I am not involved enough in fandom anymore to really comment on the issue of m/m vs f/f, but I was reminded of a post by a queer artist I really respect, that has stuck with me ever since I read it. This is the part that I remember most clearly, and still think about a lot:
I can not personally speak for the queer men’s experience, so I won’t, as they are more than capable of speaking for themselves so of course their expressions are worth reading, listening, and digesting, but I will speak for the queer woman’s perspective, which is: in my experience, why so many queer women are attracted to media with queer men isn’t the fetishization of men, but rather the fetishization of the power of being a man. Which is to say, it’s a wish-fulfillment/power fantasy to exist in a queer space with full societal humanity without the exhaustion of dealing with gender politics.
(full post here)

I still haven't decided how that fits into the whole dynamic that we're discussing here, and I couldn't really articulate how I feel on the issue, but. That concept is one that I do think is important to the discussion, so I thought I would bring it up for consideration.
posted by brook horse at 8:13 PM on June 13, 2018 [4 favorites]


Yeah, this hits home.

One of my most significant hurdles/realizations to get over in coming out as trans was in actually being able to imagine or visualize a future for myself. Not in a "I don't want to keep living" way, more just that (pre-transition) any intention I could set for myself more than a few months ahead felt vague and not-quite-real. Now that that part of my own identity is actually plain to me and more comfortably seated, thinking about who I want to be a year, ten years down the road actually holds salience to me.

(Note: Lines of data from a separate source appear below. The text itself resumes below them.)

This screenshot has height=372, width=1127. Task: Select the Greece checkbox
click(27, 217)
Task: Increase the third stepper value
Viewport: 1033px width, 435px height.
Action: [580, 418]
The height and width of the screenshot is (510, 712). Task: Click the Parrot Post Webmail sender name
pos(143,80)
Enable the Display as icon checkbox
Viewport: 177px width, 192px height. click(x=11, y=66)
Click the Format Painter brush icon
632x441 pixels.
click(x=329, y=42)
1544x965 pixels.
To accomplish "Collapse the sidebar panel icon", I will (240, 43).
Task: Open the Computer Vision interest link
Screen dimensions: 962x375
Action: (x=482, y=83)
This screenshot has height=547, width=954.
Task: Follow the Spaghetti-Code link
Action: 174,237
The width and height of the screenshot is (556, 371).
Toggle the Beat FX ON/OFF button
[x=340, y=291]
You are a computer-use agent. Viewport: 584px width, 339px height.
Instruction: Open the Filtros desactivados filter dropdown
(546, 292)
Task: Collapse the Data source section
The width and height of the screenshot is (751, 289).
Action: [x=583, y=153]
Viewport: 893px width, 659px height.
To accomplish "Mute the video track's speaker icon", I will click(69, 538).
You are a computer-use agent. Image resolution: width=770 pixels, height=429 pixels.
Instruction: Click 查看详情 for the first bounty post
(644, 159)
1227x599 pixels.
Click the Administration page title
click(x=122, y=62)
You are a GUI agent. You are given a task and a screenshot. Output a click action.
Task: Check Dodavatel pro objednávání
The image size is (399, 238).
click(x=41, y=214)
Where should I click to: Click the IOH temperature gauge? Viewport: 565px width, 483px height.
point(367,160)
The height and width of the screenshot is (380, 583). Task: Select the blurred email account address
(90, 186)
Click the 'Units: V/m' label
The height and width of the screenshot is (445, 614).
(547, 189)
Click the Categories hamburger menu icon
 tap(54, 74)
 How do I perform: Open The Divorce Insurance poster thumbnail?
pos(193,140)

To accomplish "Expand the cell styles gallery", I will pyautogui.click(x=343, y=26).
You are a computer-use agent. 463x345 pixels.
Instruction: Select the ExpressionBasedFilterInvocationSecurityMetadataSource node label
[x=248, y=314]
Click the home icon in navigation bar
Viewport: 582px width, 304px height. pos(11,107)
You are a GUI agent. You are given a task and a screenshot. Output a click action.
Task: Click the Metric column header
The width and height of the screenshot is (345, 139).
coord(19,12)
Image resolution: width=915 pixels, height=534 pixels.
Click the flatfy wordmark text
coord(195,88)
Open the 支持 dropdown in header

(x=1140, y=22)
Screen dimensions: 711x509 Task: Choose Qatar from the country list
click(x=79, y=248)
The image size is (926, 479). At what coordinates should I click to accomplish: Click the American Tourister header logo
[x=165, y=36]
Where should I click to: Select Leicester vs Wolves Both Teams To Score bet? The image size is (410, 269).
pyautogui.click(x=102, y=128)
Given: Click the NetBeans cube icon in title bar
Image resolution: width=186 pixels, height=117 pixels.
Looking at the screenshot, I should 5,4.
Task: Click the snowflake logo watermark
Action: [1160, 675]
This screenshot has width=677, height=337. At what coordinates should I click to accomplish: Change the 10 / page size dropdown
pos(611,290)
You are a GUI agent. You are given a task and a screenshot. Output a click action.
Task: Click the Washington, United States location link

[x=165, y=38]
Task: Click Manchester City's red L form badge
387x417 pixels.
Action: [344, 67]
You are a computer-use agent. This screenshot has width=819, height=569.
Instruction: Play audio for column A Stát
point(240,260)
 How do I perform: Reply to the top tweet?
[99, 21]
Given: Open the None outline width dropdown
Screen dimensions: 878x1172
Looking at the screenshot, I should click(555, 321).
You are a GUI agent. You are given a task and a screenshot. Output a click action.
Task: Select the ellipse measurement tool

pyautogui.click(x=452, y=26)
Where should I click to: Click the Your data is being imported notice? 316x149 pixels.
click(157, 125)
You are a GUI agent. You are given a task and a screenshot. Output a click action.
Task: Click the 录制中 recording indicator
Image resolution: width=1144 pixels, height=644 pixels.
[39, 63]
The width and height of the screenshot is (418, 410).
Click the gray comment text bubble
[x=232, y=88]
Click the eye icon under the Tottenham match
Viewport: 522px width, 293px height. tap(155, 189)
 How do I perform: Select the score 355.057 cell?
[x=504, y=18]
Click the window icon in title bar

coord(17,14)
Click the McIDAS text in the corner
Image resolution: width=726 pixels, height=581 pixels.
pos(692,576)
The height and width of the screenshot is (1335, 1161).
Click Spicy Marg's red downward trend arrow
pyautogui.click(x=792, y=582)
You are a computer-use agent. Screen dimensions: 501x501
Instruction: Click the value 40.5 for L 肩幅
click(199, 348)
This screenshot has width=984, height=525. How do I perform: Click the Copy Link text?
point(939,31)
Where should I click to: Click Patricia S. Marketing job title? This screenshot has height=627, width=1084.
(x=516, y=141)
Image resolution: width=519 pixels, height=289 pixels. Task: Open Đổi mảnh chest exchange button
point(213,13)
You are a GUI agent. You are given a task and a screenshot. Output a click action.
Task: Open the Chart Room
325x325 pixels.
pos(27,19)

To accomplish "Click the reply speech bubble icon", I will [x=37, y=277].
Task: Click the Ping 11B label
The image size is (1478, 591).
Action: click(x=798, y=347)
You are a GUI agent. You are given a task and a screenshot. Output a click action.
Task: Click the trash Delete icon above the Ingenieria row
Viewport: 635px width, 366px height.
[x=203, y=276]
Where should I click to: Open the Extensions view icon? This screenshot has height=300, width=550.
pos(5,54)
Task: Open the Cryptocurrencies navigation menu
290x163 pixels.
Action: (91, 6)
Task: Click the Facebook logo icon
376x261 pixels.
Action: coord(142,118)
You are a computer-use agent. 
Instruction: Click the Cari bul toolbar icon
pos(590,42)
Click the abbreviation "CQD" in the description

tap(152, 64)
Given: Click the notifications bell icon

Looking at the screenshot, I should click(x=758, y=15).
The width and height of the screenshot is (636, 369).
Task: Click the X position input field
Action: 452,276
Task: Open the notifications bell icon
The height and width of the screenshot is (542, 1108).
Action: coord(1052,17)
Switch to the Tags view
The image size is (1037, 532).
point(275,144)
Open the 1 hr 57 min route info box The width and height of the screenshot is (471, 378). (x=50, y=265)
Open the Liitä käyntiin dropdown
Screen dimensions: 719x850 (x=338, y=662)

It's usually the small things that have provided the fuel for that sort of thinking.

It's going out shopping, not even dressed in a particularly feminine way, hearing a tiny kid yell out WOW! SHE'S TALL! and being reminded that prejudices are learned, not innate.

It's seeing the reveal of Stevonnie from Steven Universe and having a chance to revel in the simple expression of a nonbinary character delighting in themselves.

It's seeing projects like Dates spring up with the intent of filling in little pieces all of these overlooked happy moments.

Outside of the small circle of people we actually know, this is the raw material that we use to assemble knowledge of our future selves. Storytelling is powerful.